Demolition Review (2016): Jake Gyllenhaal Teaches Us There’s No Right Way to Grieve


Is there anyone more versatile than Jake Gyllenhaal? You’d be hard-pressed to find someone with such a wide-ranging filmography.

Gyllenhaal began his career getting by on charm in movies like October Sky or the silly-stupid Bubble Boy. In 2002, we saw a glimpse of what kind of actor he could be when he starred opposite Jennifer Aniston in The Good Girl. In 2005, everyone was ready to take notice with Brokeback Mountain. He earned his first – and so far, only – Oscar nomination for his role.

But over the last couple of years, something changed. Gyllenhaal wasn’t so much worried about charming audiences but disappearing into dark and dangerous roles. In the matter of a year he played a gaunt crime journalist in Nightcrawler and bulked up for his boxing role in Southpaw. (Shame on you, Academy, for not taking notice and nominating him for his pitch-perfect performance in Nightcrawler.)

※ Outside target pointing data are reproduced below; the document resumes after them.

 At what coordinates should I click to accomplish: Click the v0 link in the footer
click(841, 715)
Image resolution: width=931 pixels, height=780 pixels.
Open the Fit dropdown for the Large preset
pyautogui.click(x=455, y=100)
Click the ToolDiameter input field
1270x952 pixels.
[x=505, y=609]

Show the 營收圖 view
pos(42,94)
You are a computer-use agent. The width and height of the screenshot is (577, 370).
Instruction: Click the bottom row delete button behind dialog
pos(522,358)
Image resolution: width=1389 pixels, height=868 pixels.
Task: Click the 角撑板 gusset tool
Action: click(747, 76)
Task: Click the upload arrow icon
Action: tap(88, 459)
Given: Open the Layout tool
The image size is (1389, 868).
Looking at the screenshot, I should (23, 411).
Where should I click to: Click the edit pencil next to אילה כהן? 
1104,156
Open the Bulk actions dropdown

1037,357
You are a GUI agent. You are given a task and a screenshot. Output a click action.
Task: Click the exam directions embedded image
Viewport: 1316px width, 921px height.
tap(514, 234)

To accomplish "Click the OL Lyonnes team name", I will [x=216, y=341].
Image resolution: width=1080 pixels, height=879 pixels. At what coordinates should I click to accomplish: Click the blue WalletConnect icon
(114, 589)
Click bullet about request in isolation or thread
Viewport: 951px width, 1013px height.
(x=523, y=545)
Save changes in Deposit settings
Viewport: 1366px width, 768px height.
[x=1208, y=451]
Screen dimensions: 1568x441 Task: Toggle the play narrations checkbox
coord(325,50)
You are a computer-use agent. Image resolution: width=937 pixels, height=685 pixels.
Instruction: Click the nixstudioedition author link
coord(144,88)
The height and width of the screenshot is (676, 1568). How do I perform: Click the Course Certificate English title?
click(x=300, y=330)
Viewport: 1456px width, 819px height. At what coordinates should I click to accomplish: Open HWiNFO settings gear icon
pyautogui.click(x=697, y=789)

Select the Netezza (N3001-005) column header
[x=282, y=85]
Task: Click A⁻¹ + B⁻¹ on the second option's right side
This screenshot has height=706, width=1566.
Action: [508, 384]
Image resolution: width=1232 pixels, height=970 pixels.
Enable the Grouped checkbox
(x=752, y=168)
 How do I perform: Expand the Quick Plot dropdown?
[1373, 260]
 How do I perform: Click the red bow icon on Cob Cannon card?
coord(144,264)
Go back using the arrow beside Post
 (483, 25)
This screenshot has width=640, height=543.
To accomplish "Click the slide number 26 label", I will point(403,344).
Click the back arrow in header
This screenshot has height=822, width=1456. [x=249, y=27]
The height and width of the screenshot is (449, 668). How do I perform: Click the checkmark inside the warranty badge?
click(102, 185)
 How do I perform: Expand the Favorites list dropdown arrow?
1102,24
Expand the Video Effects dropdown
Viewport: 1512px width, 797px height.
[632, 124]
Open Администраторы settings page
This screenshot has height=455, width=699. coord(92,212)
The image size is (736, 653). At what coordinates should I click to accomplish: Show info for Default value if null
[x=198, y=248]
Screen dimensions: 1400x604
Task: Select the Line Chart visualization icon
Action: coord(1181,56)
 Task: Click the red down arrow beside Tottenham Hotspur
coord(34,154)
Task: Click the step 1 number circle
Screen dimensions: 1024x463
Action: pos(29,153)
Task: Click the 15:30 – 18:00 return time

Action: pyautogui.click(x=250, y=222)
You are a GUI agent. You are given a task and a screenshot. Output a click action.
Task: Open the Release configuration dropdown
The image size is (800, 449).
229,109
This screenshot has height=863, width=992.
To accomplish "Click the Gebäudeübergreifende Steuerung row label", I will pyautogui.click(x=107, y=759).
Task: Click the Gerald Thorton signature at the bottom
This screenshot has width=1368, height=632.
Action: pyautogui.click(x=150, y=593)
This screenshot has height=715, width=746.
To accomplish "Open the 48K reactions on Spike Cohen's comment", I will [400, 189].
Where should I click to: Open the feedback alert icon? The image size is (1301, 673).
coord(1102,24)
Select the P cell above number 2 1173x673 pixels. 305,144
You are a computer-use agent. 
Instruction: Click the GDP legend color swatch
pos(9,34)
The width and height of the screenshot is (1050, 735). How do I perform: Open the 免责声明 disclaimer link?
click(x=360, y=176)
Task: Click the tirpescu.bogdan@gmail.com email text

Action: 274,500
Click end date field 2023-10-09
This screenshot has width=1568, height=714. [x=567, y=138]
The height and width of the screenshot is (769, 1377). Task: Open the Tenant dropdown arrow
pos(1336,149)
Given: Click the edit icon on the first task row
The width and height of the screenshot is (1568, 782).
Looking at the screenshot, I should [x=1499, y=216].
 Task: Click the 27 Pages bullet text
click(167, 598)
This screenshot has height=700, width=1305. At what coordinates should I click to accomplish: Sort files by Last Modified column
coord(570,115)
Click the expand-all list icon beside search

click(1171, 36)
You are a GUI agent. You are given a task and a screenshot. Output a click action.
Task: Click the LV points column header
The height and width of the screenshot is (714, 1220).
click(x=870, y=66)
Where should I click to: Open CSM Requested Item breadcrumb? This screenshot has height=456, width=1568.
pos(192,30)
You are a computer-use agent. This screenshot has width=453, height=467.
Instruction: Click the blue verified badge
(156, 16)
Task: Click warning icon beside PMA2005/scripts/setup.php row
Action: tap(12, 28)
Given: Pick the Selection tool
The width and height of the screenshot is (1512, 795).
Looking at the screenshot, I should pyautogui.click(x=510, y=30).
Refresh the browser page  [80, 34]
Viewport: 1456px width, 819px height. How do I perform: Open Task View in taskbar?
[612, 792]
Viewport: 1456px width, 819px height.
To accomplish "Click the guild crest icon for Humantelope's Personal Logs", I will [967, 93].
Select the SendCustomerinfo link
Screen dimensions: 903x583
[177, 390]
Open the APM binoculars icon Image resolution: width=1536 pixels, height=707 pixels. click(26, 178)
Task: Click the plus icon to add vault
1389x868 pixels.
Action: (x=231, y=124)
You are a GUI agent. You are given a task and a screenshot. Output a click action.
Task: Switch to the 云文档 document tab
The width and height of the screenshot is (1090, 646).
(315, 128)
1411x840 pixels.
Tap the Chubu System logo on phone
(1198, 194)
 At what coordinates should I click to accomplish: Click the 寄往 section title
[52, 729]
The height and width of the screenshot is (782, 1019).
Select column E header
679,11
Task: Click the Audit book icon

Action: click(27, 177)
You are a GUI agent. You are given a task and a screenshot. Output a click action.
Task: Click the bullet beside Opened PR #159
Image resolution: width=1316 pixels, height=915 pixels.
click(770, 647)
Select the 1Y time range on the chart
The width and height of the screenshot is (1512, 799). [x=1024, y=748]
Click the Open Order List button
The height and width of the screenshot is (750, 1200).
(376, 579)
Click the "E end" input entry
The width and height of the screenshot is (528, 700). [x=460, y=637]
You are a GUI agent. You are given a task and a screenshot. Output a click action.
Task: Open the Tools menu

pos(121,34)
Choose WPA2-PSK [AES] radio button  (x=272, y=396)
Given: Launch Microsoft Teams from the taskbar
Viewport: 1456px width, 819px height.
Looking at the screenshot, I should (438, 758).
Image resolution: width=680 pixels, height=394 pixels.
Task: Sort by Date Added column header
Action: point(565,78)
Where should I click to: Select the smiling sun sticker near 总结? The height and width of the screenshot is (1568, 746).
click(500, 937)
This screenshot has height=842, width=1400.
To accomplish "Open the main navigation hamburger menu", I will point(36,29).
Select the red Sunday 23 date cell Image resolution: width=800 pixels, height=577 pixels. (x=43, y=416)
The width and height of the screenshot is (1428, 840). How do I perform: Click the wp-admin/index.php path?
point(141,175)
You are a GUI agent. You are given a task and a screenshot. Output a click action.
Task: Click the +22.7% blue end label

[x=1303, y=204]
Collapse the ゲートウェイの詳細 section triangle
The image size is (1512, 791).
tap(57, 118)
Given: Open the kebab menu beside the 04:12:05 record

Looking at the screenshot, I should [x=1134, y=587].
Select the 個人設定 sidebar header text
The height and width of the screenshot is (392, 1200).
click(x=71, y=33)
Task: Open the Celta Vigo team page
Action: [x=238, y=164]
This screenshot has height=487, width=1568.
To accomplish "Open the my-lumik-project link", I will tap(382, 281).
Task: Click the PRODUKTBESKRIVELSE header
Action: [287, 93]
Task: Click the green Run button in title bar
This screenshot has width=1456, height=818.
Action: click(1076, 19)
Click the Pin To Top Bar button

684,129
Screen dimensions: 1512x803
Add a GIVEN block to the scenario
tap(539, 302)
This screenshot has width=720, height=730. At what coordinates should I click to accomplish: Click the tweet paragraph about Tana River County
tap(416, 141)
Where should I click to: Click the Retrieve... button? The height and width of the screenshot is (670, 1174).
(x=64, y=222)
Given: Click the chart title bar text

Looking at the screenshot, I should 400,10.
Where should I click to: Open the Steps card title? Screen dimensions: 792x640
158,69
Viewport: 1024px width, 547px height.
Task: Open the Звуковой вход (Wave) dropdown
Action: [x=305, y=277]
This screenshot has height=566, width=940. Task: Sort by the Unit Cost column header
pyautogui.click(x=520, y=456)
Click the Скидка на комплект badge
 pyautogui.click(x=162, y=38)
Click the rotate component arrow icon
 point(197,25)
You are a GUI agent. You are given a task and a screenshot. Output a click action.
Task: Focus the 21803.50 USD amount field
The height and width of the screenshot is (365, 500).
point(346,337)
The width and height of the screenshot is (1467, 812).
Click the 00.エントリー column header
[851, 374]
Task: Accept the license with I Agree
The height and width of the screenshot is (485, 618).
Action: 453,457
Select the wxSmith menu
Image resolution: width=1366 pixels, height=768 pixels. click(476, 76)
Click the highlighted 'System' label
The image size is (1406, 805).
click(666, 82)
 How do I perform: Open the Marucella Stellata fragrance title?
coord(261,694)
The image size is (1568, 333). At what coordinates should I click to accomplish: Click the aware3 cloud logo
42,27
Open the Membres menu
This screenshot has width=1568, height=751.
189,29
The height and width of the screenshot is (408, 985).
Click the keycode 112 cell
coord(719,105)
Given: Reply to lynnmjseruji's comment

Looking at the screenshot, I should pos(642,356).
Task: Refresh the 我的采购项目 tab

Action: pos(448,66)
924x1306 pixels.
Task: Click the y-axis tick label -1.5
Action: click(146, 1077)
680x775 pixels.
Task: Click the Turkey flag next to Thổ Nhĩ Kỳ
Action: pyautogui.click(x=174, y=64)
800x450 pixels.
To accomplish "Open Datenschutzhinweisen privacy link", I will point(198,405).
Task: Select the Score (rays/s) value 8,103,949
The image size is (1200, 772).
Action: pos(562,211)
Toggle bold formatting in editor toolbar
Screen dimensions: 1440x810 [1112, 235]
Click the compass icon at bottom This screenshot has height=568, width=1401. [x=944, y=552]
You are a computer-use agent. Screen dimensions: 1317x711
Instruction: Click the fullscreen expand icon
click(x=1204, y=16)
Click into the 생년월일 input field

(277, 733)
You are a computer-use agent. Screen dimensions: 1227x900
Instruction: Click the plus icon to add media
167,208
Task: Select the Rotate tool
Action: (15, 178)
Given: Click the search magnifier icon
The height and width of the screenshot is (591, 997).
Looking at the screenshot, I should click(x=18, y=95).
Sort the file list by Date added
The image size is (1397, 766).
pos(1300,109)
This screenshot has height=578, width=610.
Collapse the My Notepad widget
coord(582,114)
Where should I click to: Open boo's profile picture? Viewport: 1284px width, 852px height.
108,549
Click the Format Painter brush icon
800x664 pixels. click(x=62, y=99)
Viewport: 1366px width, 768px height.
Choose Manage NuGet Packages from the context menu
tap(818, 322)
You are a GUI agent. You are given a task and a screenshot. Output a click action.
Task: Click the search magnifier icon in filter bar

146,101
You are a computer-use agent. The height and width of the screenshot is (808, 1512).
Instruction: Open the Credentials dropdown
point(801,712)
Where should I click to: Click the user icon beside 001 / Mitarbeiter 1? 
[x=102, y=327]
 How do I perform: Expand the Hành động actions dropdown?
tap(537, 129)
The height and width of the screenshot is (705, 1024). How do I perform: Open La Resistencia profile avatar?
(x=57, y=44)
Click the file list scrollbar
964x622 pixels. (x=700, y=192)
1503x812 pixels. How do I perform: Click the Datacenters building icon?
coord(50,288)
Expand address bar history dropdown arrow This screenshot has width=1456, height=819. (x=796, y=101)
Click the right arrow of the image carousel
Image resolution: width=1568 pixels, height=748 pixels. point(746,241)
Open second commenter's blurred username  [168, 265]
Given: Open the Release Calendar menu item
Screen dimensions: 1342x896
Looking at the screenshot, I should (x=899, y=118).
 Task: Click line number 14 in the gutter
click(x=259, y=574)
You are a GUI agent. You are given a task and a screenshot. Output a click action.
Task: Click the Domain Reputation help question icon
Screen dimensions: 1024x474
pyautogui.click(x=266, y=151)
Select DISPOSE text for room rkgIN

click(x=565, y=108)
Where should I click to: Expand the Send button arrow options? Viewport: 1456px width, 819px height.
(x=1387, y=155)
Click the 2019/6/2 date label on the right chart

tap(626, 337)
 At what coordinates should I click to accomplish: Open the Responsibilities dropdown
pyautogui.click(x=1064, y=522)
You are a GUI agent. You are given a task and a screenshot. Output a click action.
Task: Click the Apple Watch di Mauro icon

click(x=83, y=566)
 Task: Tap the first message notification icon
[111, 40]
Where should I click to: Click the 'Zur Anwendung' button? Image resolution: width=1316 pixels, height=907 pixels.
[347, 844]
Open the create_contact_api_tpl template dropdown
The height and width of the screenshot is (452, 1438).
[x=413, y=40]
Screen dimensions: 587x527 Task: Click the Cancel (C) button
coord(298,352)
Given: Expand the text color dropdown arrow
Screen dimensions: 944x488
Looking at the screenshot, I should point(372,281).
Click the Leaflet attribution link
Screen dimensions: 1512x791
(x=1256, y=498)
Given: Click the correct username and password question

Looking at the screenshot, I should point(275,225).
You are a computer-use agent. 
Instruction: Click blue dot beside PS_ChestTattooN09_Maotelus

His latest film, Demolition, the actor takes on a different kind of role. Gyllenhaal stars as Davis Mitchell, who loses his wife, Julia (Heather Lind) in a terrible car accident. They were arguing at the time of impact. Davis seems alarmingly unmoved by the tragic death. He isn’t sobbing or really showing much emotion at all. His main focus is contacting the vending company who supplies machines for the hospital, where he paid for a bag of peanut M&Ms, which got stuck before they ever came out of the machine.

People begin to talk. Why doesn’t Davis seem sad? Julia’s father (Chris Cooper), who Davis works for, begins to grow increasingly irritated and annoyed when the emotionless Davis shows up to work shortly after the death. He’s unshaven, sloppily dressed and in a seemingly normal mood.

But those M&Ms. Davis becomes fixated on writing letters to the vending company, hoping for a reply to his claim. Late one evening – more like in the middle of the night – a representative contacts Davis. Karen (Naomi Watts) takes notice of Davis’s many attempts to resolve the issue. Karen seems to be coasting through life as much as Davis and a friendship forms. Davis starts spending more time with with Karen and her son, Chris (Judah Lewis).

There’s no denying Davis and Karen’s friendship is built on a contrivance in Bryan Sipe’s screenplay. What the screenplay does successfully is show us that there is no correct way to grieve. There is so much pressure surrounding Davis based off how he has reacted to his wife’s death but maybe he is coping the only way he knows how to. He begins taking apart their entire house, from the refrigerator to the walls and anything in between.

Demolition is directed by Jean-Marc Vallee, whose previous films include Dallas Buyers Club and Wild. Demolition doesn’t come with the awards season prestige that his previous films had and will likely be another worthy performance by Gyllenhaal that will go overlooked. As an examination on the varied ways one deals with a crisis, Demolition is worth a look.